◆ CONSIGNE A
Résumez en deux phrases l'extrait consacré à Justin.
◆ CONSIGNE B
Relevez tous les verbes conjugués au passé simple dans l'extrait consacré à Justin.
◆ CONSIGNE C
Poursuivez le texte sur Justin et sa doctrine du Verbe à partir de sa dernière phrase.

═══ EXTRAIT DU TEXTE

Continuant ses périples, Justin fit deux séjours prolongés à Rome et s'installa dans une maison, près des Thermes de Timothée, où il enseignait la doctrine de la vérité à ceux qui venaient le trouver. Pour lui, philosophe devenu Chrétien, la Parole de Dieu, révélée dans l'Evangile, représente non seulement l'accomplissement des oracles des Prophètes mais elle est aussi la vérité que distinguèrent confusément les sages et les philosophes païens. Reconnaissant à la raison humaine ses droits, il soulignait ses limites et enseignait que c'est le même Verbe de Dieu qui inspira les Prophètes et qui se trouve présent, en germe, dans toute connaissance humaine (spermatikos logos). « Tout ce qui est dit de Lui, chez qui que ce soit, cela nous appartient, à nous les chrétiens (..) Car tous les écrivains n'ont pu voir qu'obscurément la vérité, grâce à la semence du Verbe déposée en eux. Mais autre chose est de posséder une semence et une ressemblance proportionnée à ses facultés, autre chose l'objet même dont la participation et l'imitation procèdent de la grâce qui vient de lui ».

══════
═══ DONNÉES FOURNIES

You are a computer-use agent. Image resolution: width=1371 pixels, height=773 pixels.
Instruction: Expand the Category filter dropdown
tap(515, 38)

══════
═══ DONNÉES FOURNIES

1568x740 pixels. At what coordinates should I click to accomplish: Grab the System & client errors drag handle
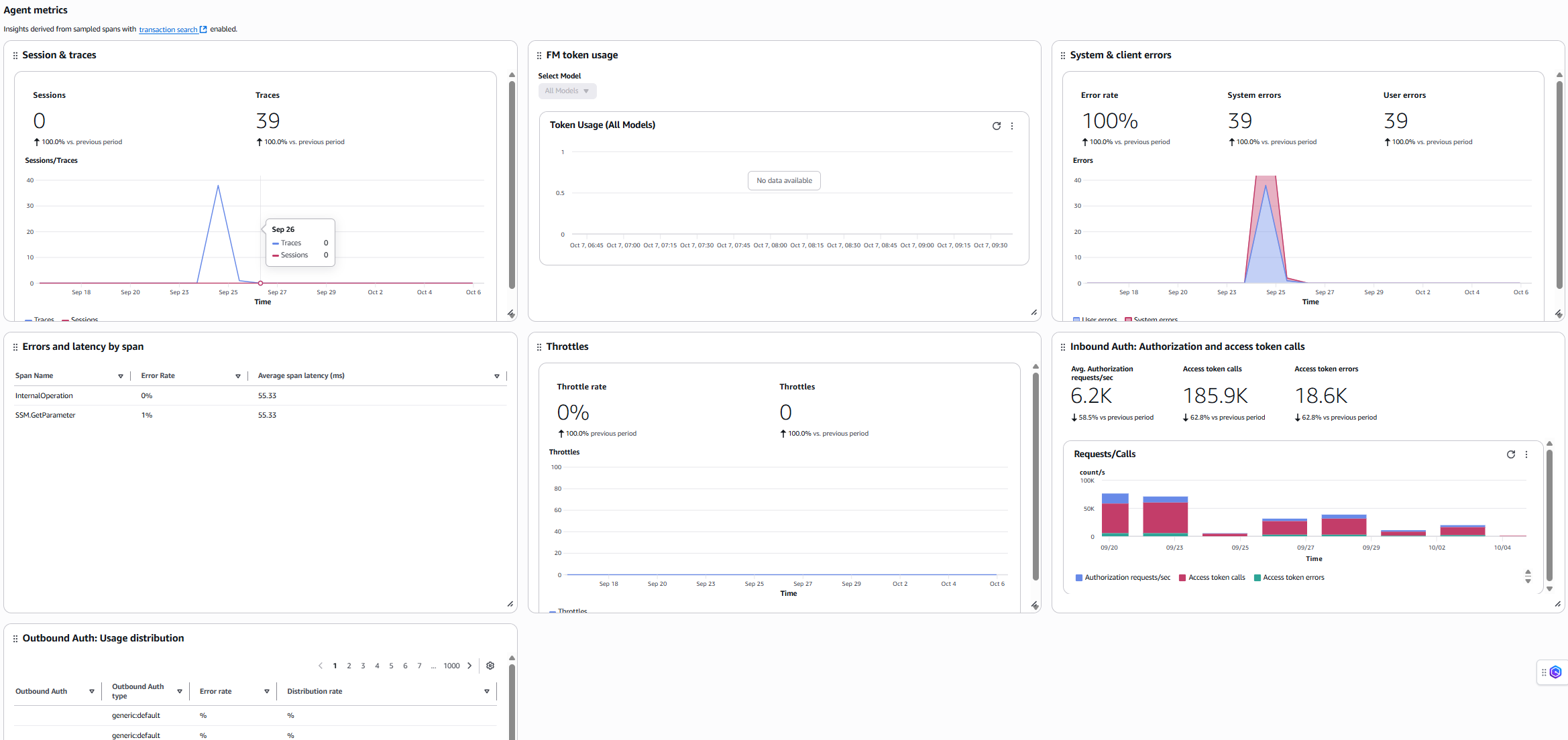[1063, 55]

══════

◆ RÉPONSE RÉDIGÉE A
Au cours de ses voyages, Justin séjourna longuement à deux reprises à Rome, où il enseignait la doctrine de la vérité dans une maison proche des Thermes de Timothée. Selon lui, la Parole de Dieu révélée dans l'Évangile accomplit les oracles des Prophètes et constitue la vérité que les sages et philosophes païens n'avaient entrevue que confusément, car le même Verbe se trouve en germe dans toute connaissance humaine.

◆ RÉPONSE RÉDIGÉE B
fit, s'installa, distinguèrent, inspira

◆ RÉPONSE RÉDIGÉE C
De son école philosophique devenue église, où se réunissaient les amis de la vraie sagesse, Justin luttait aussi pour la confirmation de la vraie foi vis-à-vis des hérétiques, ces loups déguisés en brebis, qui se faisant passer pour chrétiens enseignaient les doctrines les plus insensées . Mais c'est surtout comme "apologiste"' du Christianisme devant les autorités romaines que Justin s'est illustré. Vers l'an 155, il adressa une première Apologie à l'empereur Antonin le Pieux (138-161), dans laquelle il réfute les grossières calomnies que répandaient les païens au sujet des Chrétiens. Ils ne sont, dit-il, ni athées, ni ennemis de l'Etat, et leur conduite morale est au-dessus de tout reproche, bien supérieure à celle des païens qui se rassasient de débauches. Et, après avoir démontré les concordances entre les intuitions des philosophes et la révélation, il décrit la noblesse et la pureté des Assemblées Liturgiques, où la vie communautaire, centrée sur l'Eucharistie, se prolonge dans l'entraide et l'assistance aux nécessiteux. « Vous pouvez nous tuez, écrit-il, nous nuire, non! Notre espérance n'est pas de ce temps présent, aussi nous ne craignons pas vos bourreaux. Nous ne haüsons pas nos accusateurs; mais nous avons pitié d'eux, nous ne désirons que leur conversion. »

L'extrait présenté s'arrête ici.